Comment Re:Photos being separated (Score 5, Interesting) 146

1) Google+ is probably not for friends, but for interesting people/companies/organizations/topics who you want to follow.

2) You can easily post a link which aggregates well with Facebook (this is probably the social network for people like friends and family, who you really don't want to follow, but only want to brag to about what you just ate and how cool your new mobile phone is).

Comment Re:One strike (Score 1) 248

I can be faster, and it is faster. At least my Windows XP that I need for some exotic old applications runs noticeably faster than from what I can remember on real hardware. Why can it be so? Because a virtual machine does not have that much hardware/devices like a real box. It can also optimize I/O of any kind with intelligent buffering of well-known access patterns (I don't know if it does it, but why else would vbox ask you what system you want to install in a given virtual machine?).

Comment Re:Will it run my databases and dev tools? (Score 1) 393

Just because you are some software vendors' bitch, it does not mean that other systems not running it are not professional.

When you have your dumb Windows-based utilities, use Windows. What problem do you have with it? I also use Windows XP (32 bit) in Virtualbox, because I need some crappy old software bundled to an old USB hardware, that is all not supported anymore, but my main system is still FreeBSD/amd64.

Comment Re:The basic problem that linux and the BSDs have (Score 1) 393

Find me something that competes with the features and enterprise support of Exchange, Office, Lync, Sharepoint, Outlook ... that runs on Linux.

Unfortunately, I don't know any of these utilties except "Office" which is easily replaced by LibreOffice. The fact that I don't know them lies in the nature that don't solve anything of value for me. Maybe I am working differently from others. Instead of telling me product names, tell me what you do (I also don't want to know what you do with the products; it is wrong to describe your problems by providing me wrong approaches for solutions).
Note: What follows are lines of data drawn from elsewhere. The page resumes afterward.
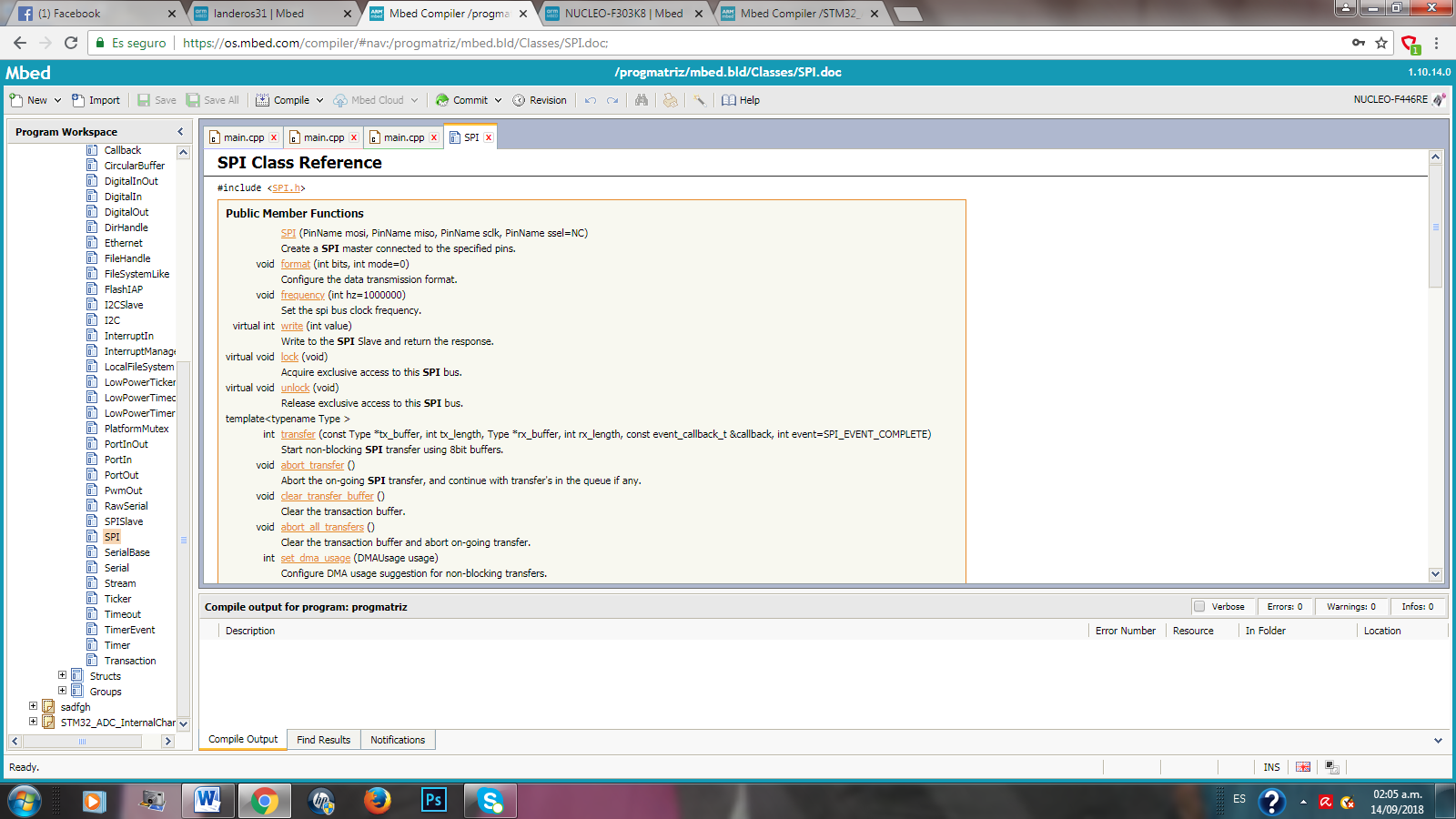
Task: Click the language flag icon in status bar
Action: click(1303, 767)
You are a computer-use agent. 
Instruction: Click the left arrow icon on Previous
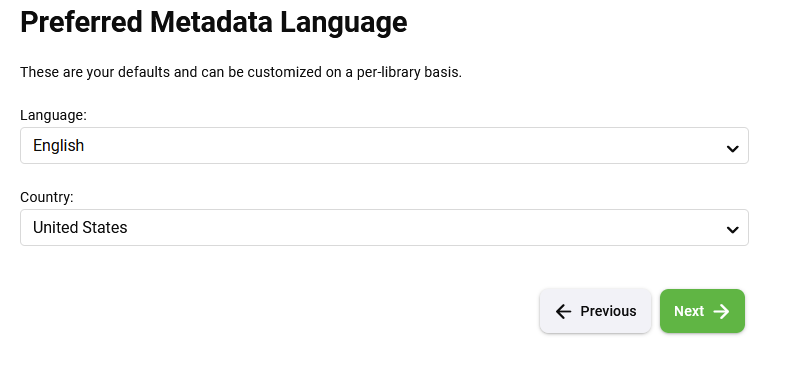[x=564, y=311]
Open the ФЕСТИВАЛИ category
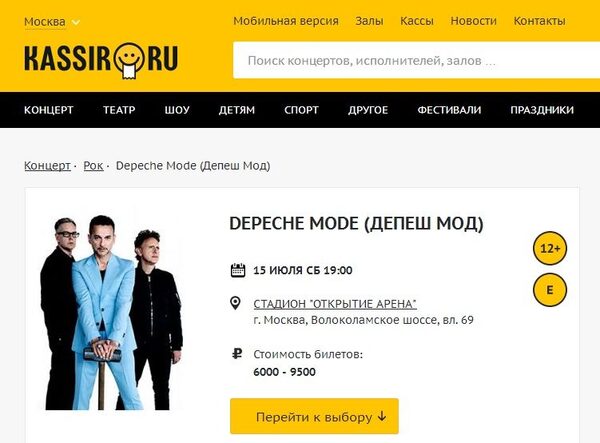The image size is (600, 443). click(449, 110)
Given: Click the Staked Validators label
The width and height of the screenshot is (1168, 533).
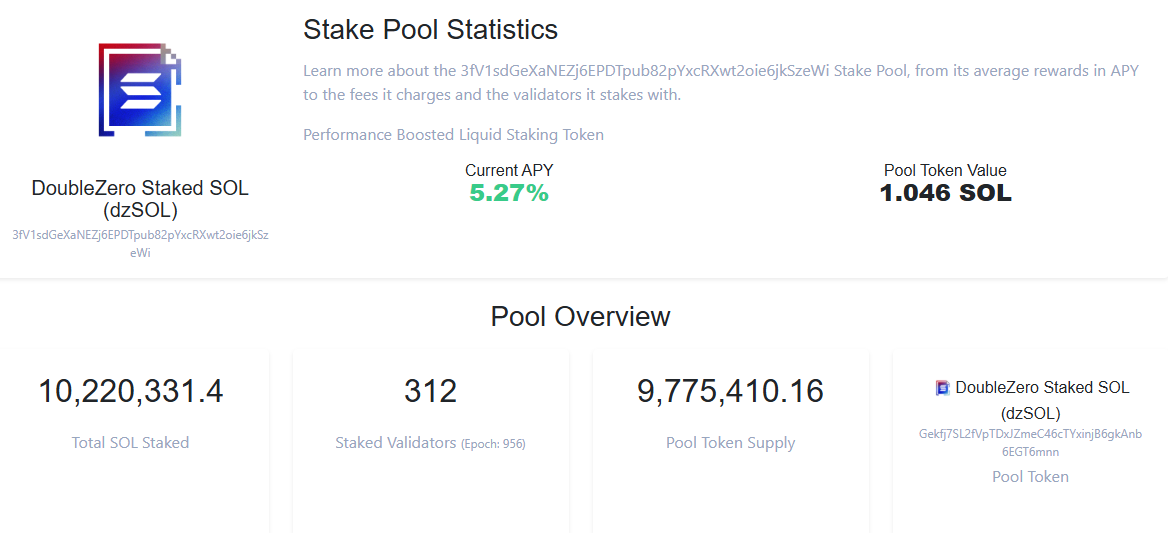Looking at the screenshot, I should coord(396,442).
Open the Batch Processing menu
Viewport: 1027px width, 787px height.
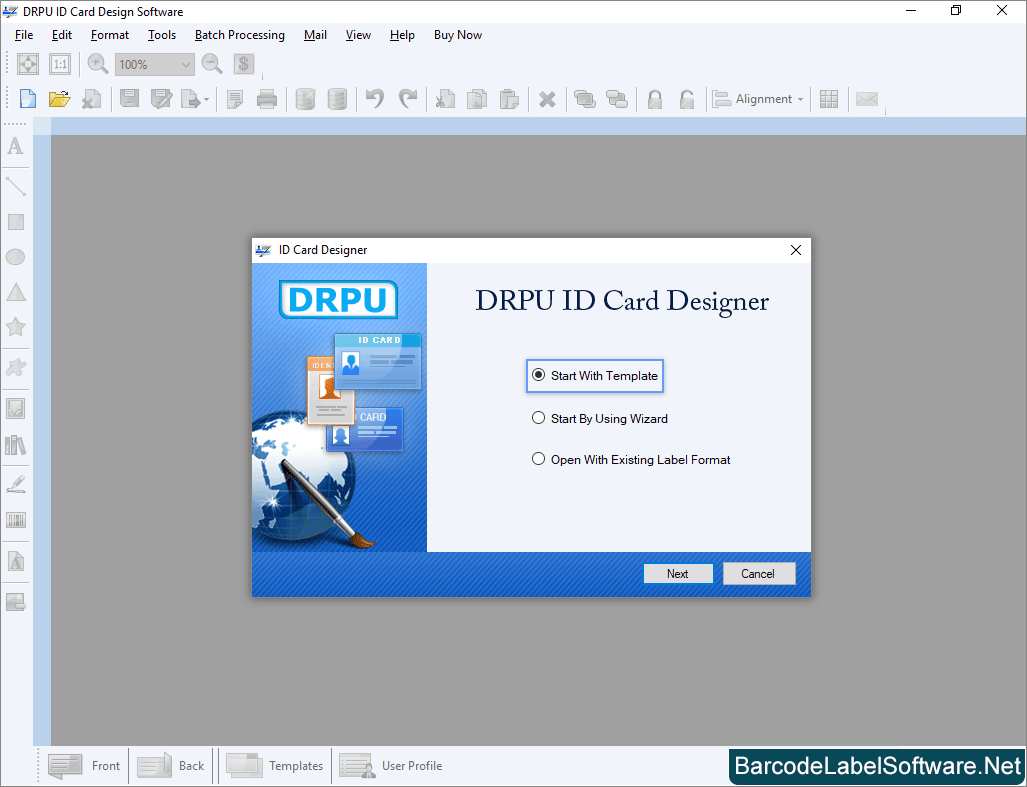tap(239, 35)
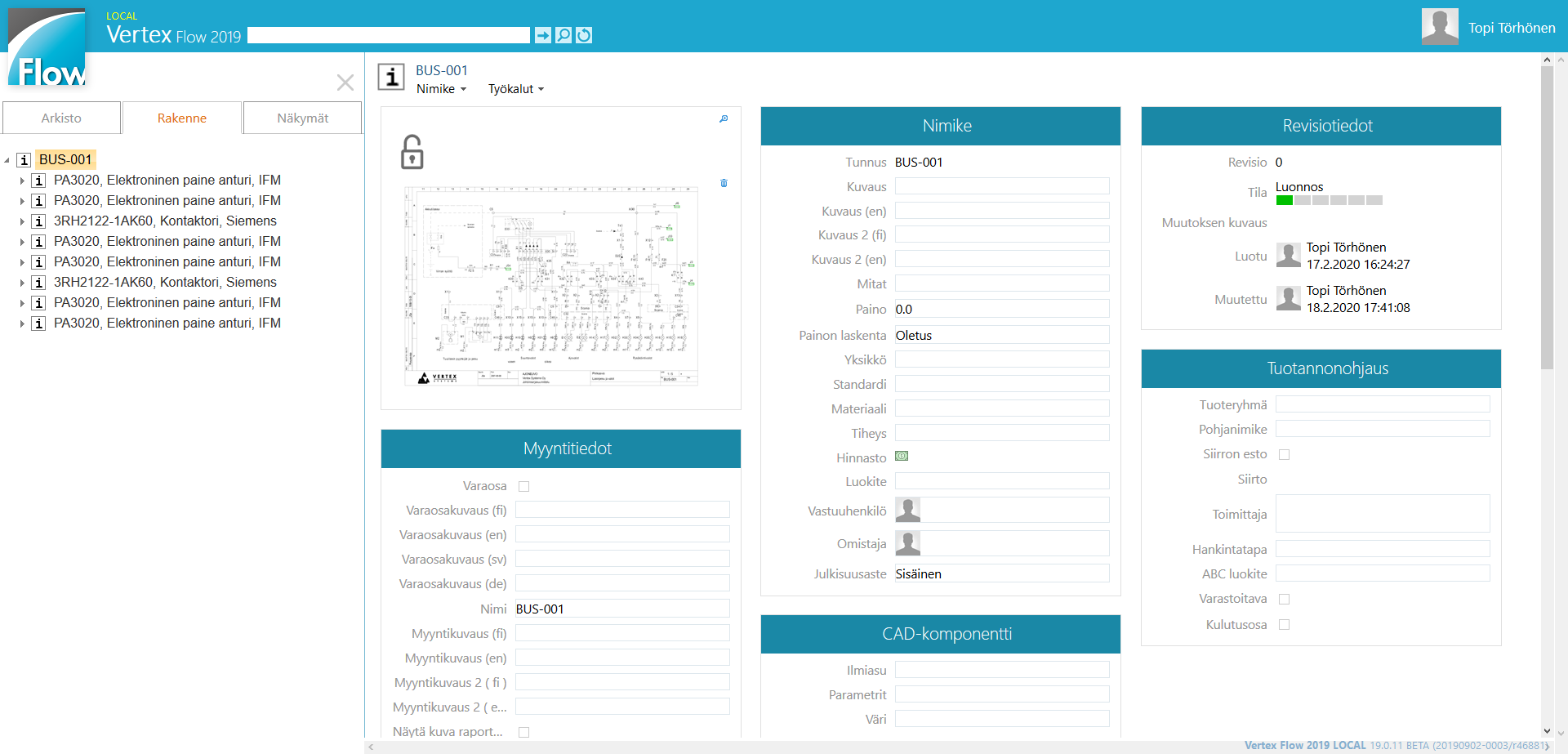1568x754 pixels.
Task: Click the magnifier search icon in header
Action: tap(564, 35)
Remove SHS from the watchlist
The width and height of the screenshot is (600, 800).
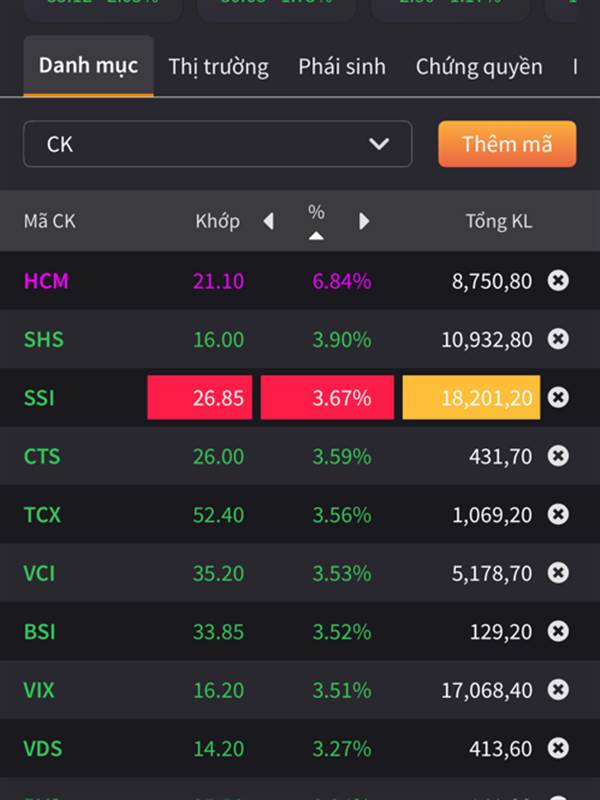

There are plenty of solutions that can be used and you can also develop some for yourself for your special purpose.

What I need more is a reasonable terminal application, Xmonad as a desktop (UTF-8 support), easy integration of gnupg into a mailclient, I need ssh, tmux, text-based vim, a text-based IRC client, a full compiler suite which is ready-to-use. I also need inspection tools for all my system components. And I need a reasonable way to manage time (UTC), so when I travel around the world, I just setup the timezone and not the time itself.

And now tell me, I should install CygWin, because I don't know this poorly emulated Windows crapability layer.

Comment Re:Unlikely (Score 1) 393

Take a look at FreeBSD Gnome, for example. I am sure that their patches to make Gnome portable again flow back upstream.

When someone develops an desktop environment that does not restrict users to Linux, you should expect from them to make the system portable. The work to make it run should be minimal.

Wayland is being ported to FreeBSD, too. It is a bit useless though, because of Linuxisms in libinput and Weston.

OpenSSH is portable. This is the difference between Linux and BSD developers. BSD developers stick to the Unix concepts and portability has a high value here. Linux developers invent (mostly already existing) solutions by themselves, multiple times, multiple times in a wrong way and mostly for themselves, because... most Unices/BSDs already have the solutions for the problems and why should they accept something that has to be ported with a lot of effort? It is only being done with things that are worth to port.